DIAGNOSTIC DE L’INFECTION CHEZ LE NOUVEAU-NE
ET L’ENFANT
Le diagnostic de l’infection à VIH chez un enfant né de mère séropositive se fait
différemment selon l’âge auquel sont effectués les prélèvements sanguins.
Diagnostic de l’infection à VIH-1 chez le nouveau-né
Le diagnostic utilise les techniques de détection du virus lui-même, puisque la
présence d’anticorps maternels empêche toute approche sérologique jusqu’à l’âge
de 16-18 mois. La recherche du virus peut se faire par PCR-ADN à partir des
cellules sanguines pour la recherche de génome viral intégré, ou par détection de
l’ARN-VIH plasmatique avec les techniques habituellement utilisées pour le suivi
de patients séropositifs.
La recherche de virus par culture reste intéressante en cas de virus variants non
reconnus par les techniques moléculaires. Il s’agit le plus souvent d’infections
survenant chez des femmes d’origine africaine ; pour faciliter le diagnostic chez le
nouveau-né, il est parfois nécessaire d’adresser un prélèvement maternel en cours
de grossesse au laboratoire de virologie qui réalisera le diagnostic, afin qu’il
puisse sélectionner les techniques adaptées au virus maternel avant de les
appliquer aux échantillons de l’enfant (exemple : infection par un virus VIH-1
Groupe O).
En l’absence de traitement de l’enfant, les sensibilités des deux techniques de
PCR-ADN et ARN-VIH plasmatiques sont équivalentes. Pour affirmer le diagnostic
d’infection, il est nécessaire d’avoir deux prélèvements positifs quels que soient la
technique utilisée et le moment du prélèvement. Inversement, pour éliminer une
infection, il faut deux prélèvements négatifs après l’âge d’un mois.

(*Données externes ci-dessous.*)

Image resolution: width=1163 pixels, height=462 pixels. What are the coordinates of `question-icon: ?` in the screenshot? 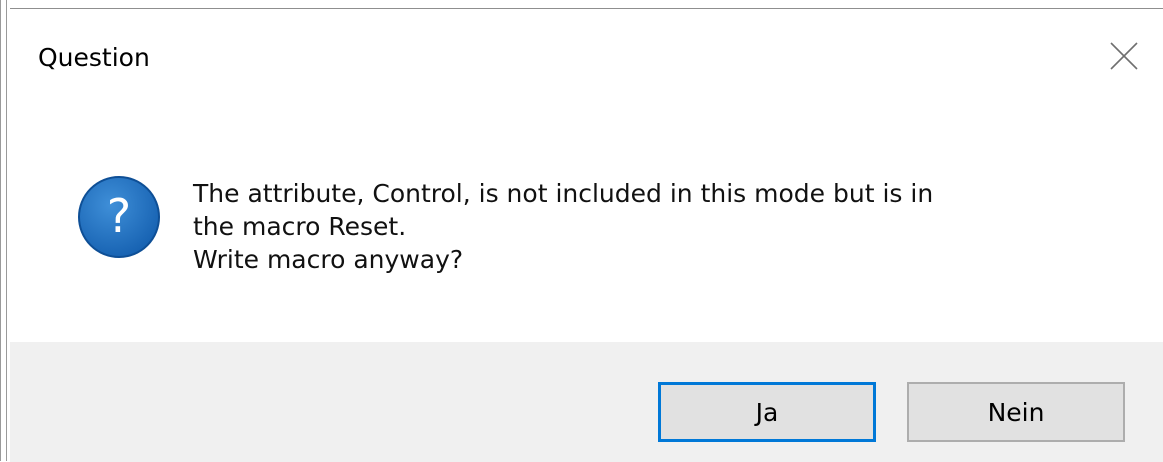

En cas de traitement préventif de la transmission virale, le diagnostic est peu
fiable tant que l’enfant est sous traitement antirétroviral. Il faut donc deux
prélèvements négatifs hors période de traitement pour affirmer qu’un enfant n’est
pas infecté. Les prélèvements précoces, à la naissance et durant les premières
semaines de vie, peuvent être informatifs en cas de résultats positifs ; ils
permettent notamment d’affirmer une infection in utero en cas de positivité dès la
naissance.
En pratique, la recherche du virus est effectuée à la naissance, à 1, 3 et 6 mois.
Un résultat positif est bien sûr immédiatement contrôlé sans attendre l’échéance
suivante.
En cas d’allaitement maternel, il est nécessaire de rechercher l’infection dans
les trois mois qui suivent l’arrêt définitif de l’allaitement. Cette situation peut se
rencontrer chez des nourrissons d’origine africaine.